I am new to point processes. I know there are a number of theorems along the lines that if a point process $\eta$ satisfies:
Complete independence (the random variables $\eta(B_1), \ldots, \eta(B_n)$ are independent for pairwise disjoint bounded measurable $B_1, \ldots, B_n$) and
Some regularity conditions like being simple and uniform $\sigma$-finite on a Borel subset of a complete separable metric space,
then $\eta$ is a Poisson process.
It seems that something like the following must be known.

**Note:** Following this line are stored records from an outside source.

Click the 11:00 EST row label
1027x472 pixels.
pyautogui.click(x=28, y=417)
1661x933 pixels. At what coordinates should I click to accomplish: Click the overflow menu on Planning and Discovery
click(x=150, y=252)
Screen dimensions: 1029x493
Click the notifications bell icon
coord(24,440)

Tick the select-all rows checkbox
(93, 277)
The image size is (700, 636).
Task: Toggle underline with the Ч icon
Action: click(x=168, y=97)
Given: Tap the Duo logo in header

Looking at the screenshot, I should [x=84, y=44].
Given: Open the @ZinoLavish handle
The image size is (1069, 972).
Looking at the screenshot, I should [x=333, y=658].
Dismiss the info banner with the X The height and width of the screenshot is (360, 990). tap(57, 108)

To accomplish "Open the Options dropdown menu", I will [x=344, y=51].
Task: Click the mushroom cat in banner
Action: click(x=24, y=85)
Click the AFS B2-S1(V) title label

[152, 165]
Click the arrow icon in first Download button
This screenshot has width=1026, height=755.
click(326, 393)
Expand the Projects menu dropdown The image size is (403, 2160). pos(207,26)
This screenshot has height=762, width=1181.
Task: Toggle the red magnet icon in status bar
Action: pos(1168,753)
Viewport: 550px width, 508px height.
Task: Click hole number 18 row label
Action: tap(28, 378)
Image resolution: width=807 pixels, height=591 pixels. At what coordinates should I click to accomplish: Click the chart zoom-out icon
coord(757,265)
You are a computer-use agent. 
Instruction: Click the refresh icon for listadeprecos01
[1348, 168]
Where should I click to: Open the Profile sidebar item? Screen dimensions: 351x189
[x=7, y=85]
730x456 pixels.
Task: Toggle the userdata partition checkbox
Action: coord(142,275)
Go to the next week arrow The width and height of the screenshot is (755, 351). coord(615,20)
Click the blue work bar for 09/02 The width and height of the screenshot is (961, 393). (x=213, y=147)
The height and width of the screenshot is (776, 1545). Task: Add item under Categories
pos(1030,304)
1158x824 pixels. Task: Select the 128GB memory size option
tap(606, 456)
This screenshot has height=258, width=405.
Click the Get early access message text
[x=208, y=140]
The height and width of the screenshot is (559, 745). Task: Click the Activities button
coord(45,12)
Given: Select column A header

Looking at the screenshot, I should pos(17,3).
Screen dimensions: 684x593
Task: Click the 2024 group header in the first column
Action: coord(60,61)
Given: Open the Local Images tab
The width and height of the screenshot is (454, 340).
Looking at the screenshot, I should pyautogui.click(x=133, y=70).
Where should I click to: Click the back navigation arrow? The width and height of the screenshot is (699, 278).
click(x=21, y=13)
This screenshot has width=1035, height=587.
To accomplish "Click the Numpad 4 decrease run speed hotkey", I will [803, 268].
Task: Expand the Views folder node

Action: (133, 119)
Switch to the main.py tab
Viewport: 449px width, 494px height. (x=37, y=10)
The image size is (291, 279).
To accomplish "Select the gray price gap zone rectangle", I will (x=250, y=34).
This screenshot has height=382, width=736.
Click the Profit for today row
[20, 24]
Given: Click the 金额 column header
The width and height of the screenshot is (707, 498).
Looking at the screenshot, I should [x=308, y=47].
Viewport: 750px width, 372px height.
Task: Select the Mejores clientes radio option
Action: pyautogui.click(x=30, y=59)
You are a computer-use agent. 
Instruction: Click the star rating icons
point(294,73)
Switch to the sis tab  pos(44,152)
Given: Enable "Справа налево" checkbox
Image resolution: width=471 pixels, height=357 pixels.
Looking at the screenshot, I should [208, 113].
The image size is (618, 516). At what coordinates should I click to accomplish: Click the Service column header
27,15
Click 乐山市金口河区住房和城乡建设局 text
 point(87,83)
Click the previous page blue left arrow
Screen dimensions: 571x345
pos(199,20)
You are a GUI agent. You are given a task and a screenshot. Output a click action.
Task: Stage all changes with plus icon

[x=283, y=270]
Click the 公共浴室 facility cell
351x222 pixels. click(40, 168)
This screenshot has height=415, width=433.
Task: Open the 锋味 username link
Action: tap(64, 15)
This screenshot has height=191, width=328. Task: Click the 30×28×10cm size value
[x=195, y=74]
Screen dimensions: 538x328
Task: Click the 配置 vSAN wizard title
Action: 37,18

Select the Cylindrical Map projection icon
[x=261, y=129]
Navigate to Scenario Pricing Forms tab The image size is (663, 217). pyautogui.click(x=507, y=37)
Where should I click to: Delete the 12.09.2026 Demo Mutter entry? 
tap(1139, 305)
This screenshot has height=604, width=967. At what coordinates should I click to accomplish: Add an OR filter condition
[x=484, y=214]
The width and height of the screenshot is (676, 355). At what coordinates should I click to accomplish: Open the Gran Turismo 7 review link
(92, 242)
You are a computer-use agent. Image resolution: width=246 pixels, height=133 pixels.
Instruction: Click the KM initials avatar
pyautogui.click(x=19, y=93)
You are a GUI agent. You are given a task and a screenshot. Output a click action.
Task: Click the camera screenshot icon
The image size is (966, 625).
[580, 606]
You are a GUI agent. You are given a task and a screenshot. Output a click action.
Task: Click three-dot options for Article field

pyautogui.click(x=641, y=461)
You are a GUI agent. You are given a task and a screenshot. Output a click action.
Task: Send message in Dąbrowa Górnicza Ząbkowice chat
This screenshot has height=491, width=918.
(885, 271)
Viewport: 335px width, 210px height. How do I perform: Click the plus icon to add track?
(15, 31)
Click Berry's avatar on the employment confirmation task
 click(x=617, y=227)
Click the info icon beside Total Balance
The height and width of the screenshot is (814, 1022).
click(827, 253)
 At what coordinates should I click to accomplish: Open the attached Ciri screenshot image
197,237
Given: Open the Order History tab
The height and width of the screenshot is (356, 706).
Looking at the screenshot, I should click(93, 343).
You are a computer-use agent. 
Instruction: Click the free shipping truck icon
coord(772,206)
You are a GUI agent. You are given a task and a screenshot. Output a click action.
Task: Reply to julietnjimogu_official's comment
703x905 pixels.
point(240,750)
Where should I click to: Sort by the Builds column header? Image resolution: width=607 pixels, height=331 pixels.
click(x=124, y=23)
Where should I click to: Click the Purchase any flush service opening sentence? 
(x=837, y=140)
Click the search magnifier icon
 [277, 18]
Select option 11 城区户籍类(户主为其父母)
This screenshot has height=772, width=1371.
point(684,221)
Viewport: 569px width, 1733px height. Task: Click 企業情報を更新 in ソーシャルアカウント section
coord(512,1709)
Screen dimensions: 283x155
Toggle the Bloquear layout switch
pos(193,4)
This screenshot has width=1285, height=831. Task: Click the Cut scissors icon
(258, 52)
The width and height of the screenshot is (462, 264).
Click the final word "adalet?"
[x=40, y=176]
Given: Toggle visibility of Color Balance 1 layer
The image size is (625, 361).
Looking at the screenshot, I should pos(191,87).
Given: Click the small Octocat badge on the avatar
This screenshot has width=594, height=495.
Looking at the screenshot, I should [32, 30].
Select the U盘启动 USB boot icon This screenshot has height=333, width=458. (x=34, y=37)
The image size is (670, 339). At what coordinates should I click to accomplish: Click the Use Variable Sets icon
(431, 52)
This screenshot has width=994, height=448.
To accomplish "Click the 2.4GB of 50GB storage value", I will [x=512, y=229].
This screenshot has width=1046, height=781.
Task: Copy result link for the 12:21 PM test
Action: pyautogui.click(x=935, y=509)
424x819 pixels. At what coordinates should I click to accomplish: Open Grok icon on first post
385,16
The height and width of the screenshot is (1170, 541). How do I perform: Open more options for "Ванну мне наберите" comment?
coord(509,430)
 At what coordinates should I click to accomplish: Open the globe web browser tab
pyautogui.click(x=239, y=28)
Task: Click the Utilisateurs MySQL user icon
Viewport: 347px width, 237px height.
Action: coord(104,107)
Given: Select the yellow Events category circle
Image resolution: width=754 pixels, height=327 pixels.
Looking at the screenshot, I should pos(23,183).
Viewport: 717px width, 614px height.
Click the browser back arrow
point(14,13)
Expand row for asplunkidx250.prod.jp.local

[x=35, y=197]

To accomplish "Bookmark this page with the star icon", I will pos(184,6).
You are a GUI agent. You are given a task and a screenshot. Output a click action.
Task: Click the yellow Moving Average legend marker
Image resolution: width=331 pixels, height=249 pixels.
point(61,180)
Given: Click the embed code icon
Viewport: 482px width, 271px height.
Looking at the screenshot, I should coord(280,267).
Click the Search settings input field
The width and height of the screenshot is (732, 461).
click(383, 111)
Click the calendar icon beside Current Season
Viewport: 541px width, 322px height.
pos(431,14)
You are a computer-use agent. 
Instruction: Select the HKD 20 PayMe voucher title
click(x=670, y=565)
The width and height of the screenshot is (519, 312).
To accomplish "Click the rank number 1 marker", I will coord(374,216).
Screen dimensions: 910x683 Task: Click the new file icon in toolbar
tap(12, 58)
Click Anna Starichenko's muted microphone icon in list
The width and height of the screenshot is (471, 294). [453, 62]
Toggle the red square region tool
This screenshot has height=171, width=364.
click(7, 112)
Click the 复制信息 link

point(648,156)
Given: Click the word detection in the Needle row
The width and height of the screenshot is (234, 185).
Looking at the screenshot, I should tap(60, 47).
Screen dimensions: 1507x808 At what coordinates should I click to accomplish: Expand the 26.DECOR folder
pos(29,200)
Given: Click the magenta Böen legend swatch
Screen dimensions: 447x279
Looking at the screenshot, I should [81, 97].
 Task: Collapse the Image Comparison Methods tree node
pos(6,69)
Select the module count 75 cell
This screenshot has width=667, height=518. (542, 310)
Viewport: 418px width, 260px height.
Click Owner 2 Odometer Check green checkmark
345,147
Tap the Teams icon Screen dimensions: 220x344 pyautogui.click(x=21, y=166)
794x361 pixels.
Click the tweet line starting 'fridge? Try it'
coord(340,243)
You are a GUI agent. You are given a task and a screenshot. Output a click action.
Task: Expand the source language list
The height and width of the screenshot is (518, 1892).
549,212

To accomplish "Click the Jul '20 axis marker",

I think (I haven't worked through all the details) that if $\eta$ satisfies:
- (a) A condition one might call "complete exchangeability": for any disjoint bounded measurable $B_1, \ldots, B_n$, there are $A_i \subseteq B_i$, with equality for at least one $i$, such that $\eta(A_1), \ldots, \eta(A_n)$ are exchangeable random variables;
or equivalently
- (b) For any disjoint bounded measurable $B_1, \ldots, B_n$ with $\mathbb{E}\eta(B_1) = \ldots = \mathbb{E}\eta(B_n)$, $\eta(B_1),\ldots, \eta(B_n)$ are exchangeable random variables;
as well as
- Similar regularity conditions including $\mathbb{E}\eta(B)<\infty$ for all bounded measurable $B$; and
- $\mathbb{E}\eta(\text{whole space}) = \infty$
then there exists a nonnegative-valued scalar random variable $G$ with $\mathbb{E}G = 1$ such that conditioned on $G$, $\eta$ is a Poisson process with intensity measure $G\mathbb{E}\eta$.
Without (3) there are simple counterexamples, e.g. $\eta = \delta_x$ where $x$ is distributed according to a nonatomic probability distribution.
Could anyone provide a reference for such a point process de Finetti theorem?